Environmental authorities warned this week that the city is experiencing some of the highest air pollution levels in its history — at least three times higher than in a typical bushfire season. One website calculates that breathing the air in all day in the worst spots of Sydney is equivalent to smoking 34 cigarettes. I’ve become fascinated by the Fires Near Me app that tracks the location and condition of bushfires.

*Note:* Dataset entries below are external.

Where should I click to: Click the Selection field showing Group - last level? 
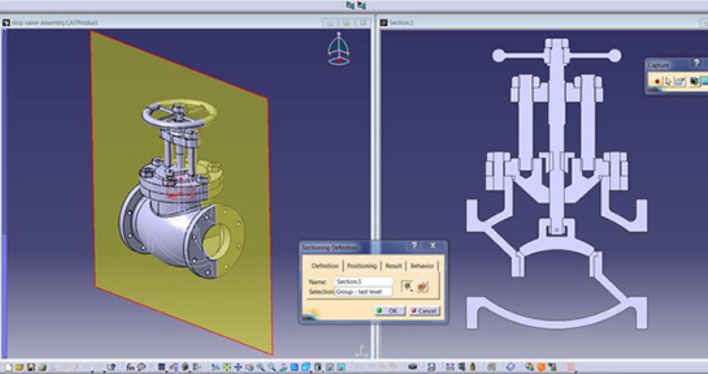click(x=363, y=292)
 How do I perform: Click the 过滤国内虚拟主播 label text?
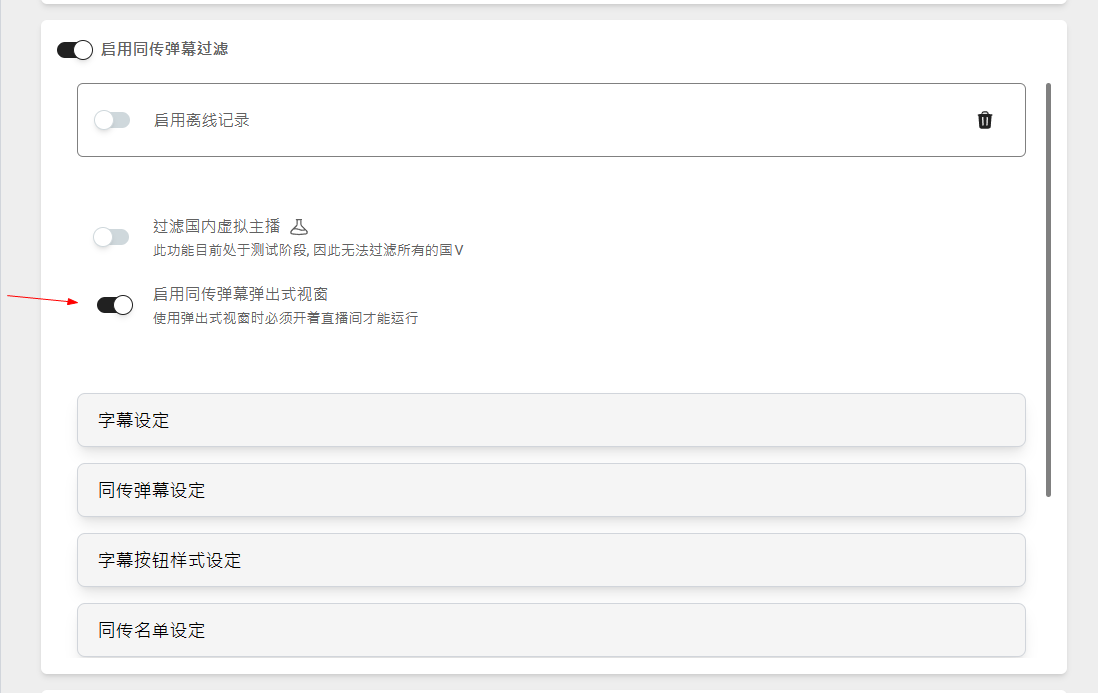pos(216,226)
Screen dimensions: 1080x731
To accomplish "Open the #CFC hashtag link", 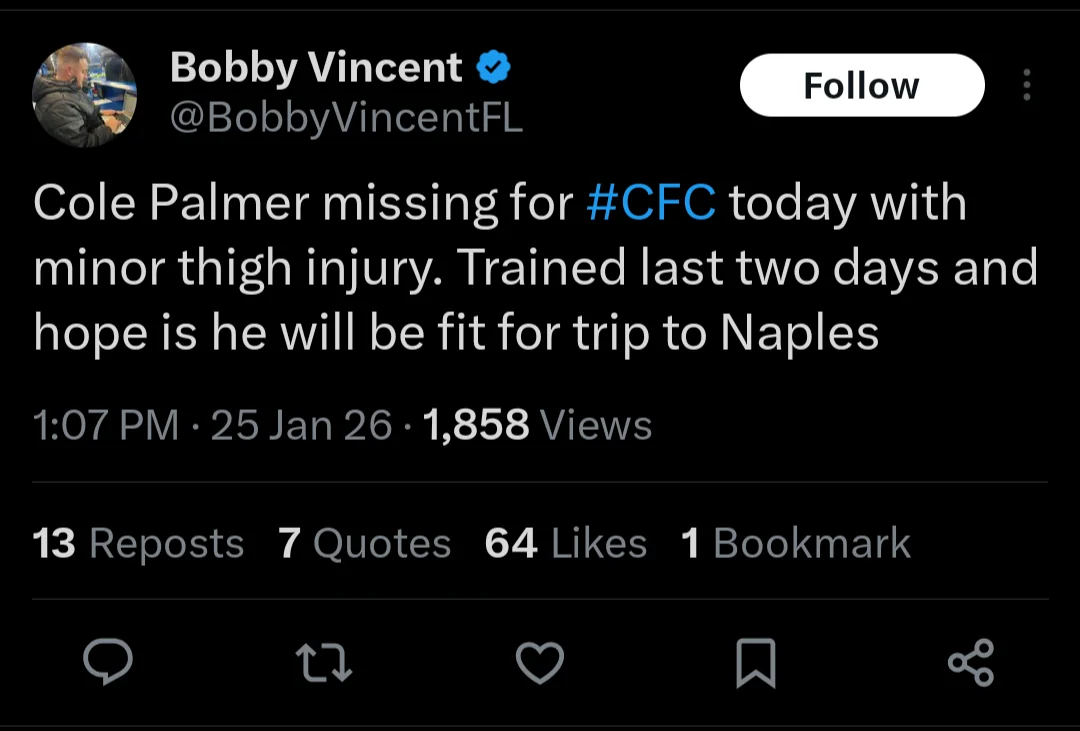I will click(x=651, y=203).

The last time I checked this week there were 125 blazes burning across large swaths of New South Wales, including more than a dozen encircling Sydney.

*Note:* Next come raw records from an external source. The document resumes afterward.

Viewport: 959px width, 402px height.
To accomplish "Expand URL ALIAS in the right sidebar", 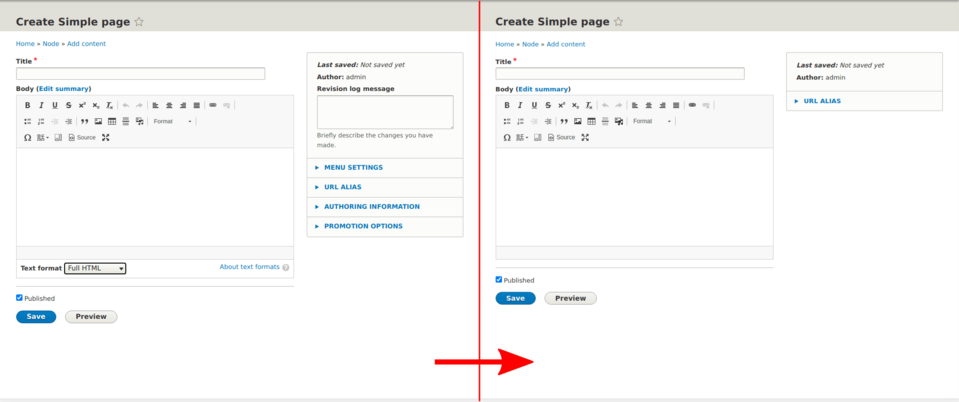I will tap(821, 101).
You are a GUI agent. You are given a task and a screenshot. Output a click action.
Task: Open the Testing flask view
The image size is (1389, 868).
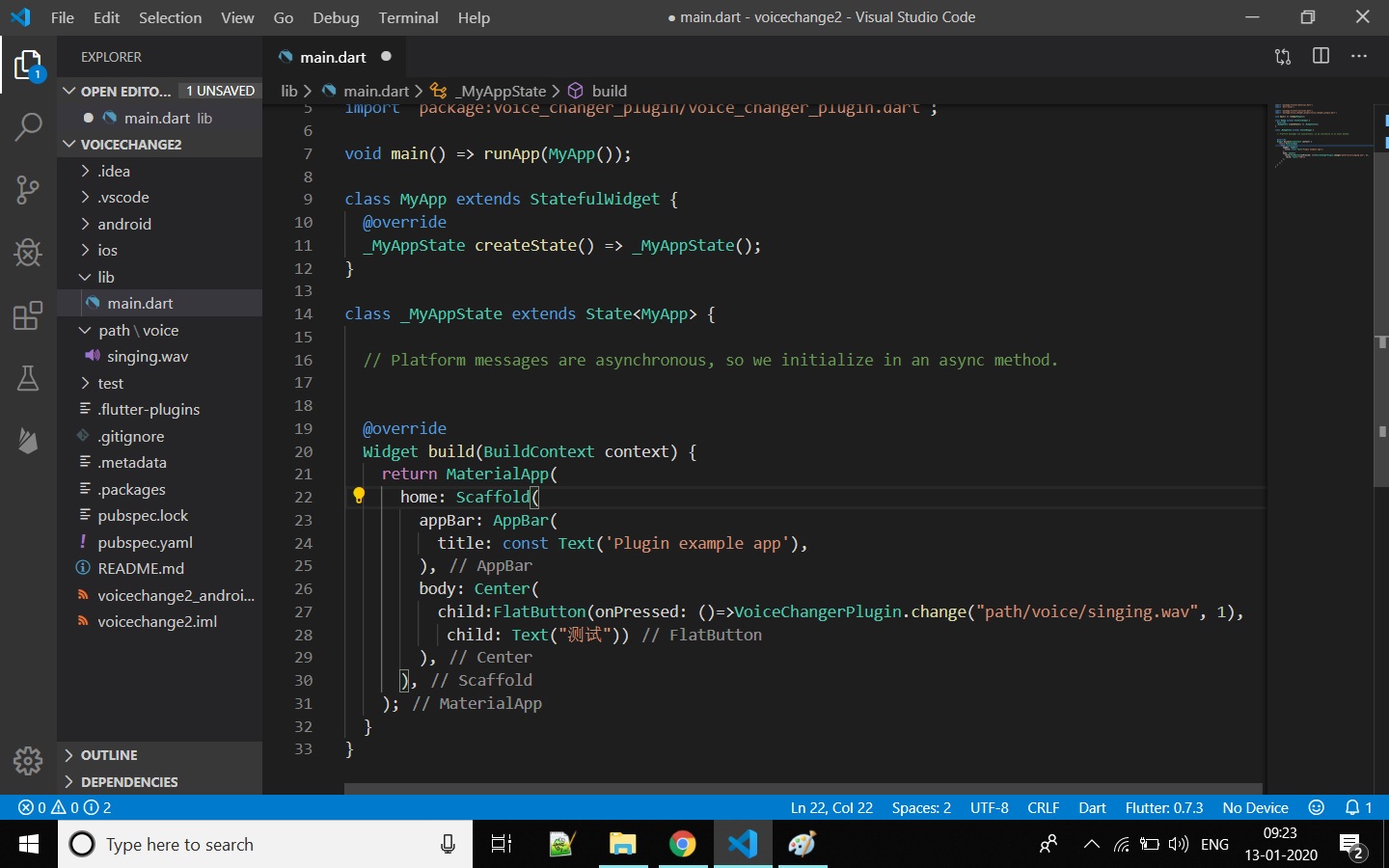click(28, 378)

The scale of the crisis has come as a shock to residents, who are used to boasting about the clean air and clear skies in a city dubbed one of the world’s “lifestyle superpowers”. But the difficulties experienced in the city do not compare to the hardship felt in rural communities, which are on the frontline of a bushfire emergency that has so far killed six people, destroyed several hundred homes and burnt through more than 2m hectares.

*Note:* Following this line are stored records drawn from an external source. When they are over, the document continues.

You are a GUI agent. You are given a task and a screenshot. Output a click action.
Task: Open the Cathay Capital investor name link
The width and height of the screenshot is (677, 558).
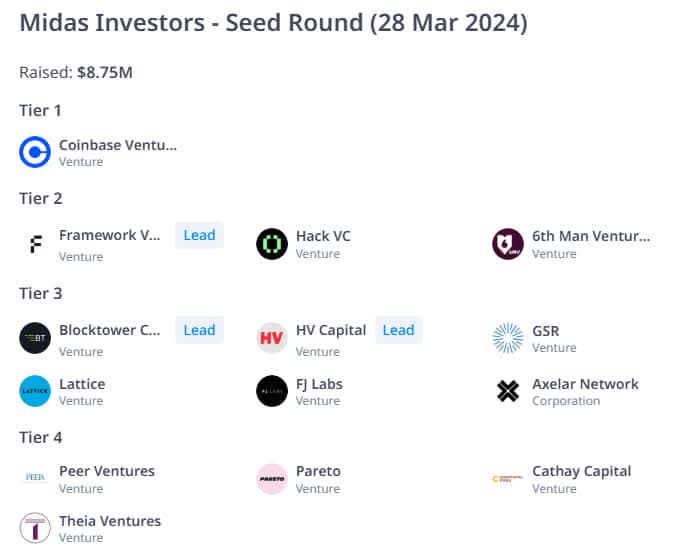(582, 471)
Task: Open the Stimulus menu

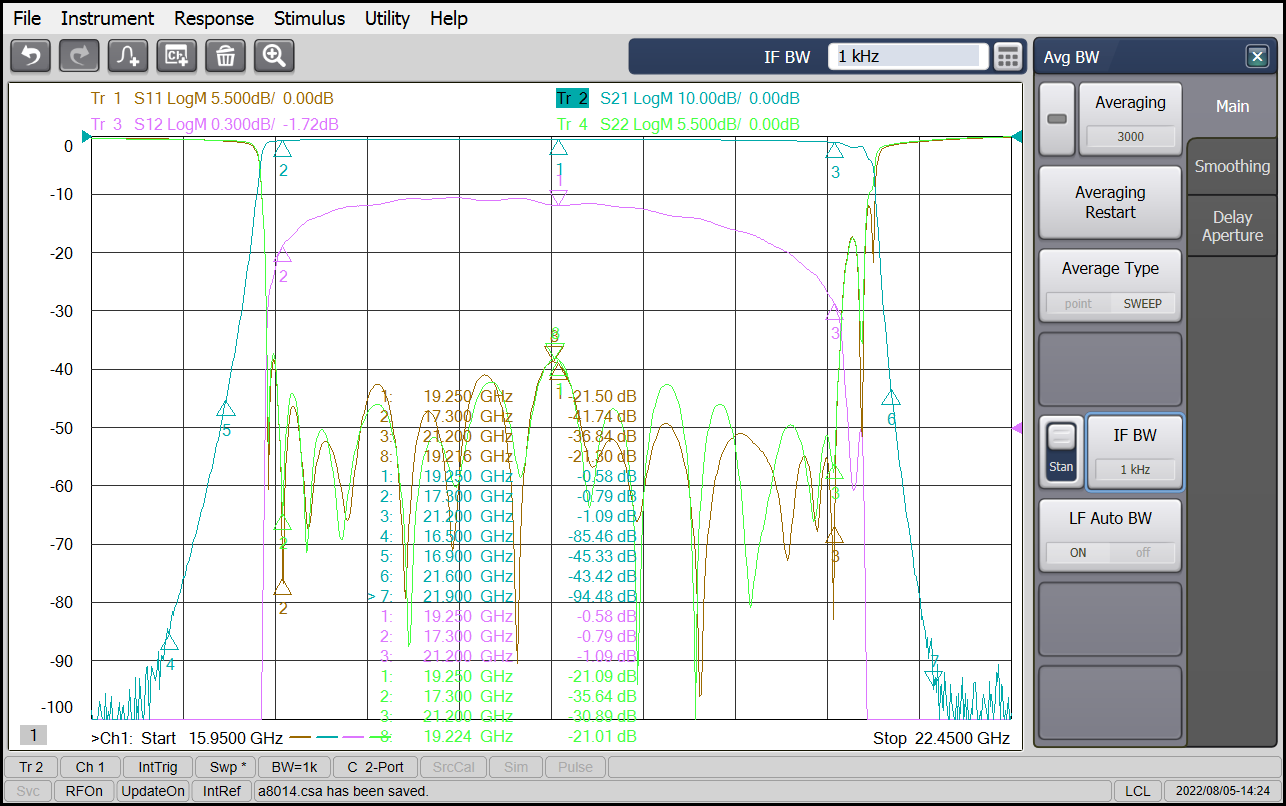Action: [309, 18]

Thousands have been forced to flee their homes to escape fast-moving blazes fanned by high winds and tinder-dry conditions caused by a devastating drought. The New South Wales rural fire service, the world’s largest volunteer service, is stretched to breaking point and has warned worse is coming as the summer season only officially began this week. 

The severity of the fires has opened a new front in Australia’s “climate wars”, a partisan political battle that has raged for more than a decade over energy and climate policies. The conservative government, a staunch supporter of the A$67bn a year coal industry, and green groups have spent the past month bickering over whether climate change is to blame.

Scientists have been warning for more than 20 years that climate change would increase the risk of extreme fires. A 2004 national inquiry on bushfire mitigation and management reported to Canberra that: “Fires’ frequency, intensity and size are expected to increase under climate change as temperatures rise, rainfall variability increases, droughts become more severe and ecosystem dynamics alter.”

But in the upper reaches of the Australian government these days science and reason are often not the basis for policy formulation. “We’ve had fires in Australia since time began, and what people need now is a little bit of sympathy, understanding and real assistance. They need help, they need shelter,” said Michael McCormack, deputy prime minister, when asked about the link between climate change and bush fires last month. “They don’t need the ravings of some pure, enlightened and woke capital-city greenies.”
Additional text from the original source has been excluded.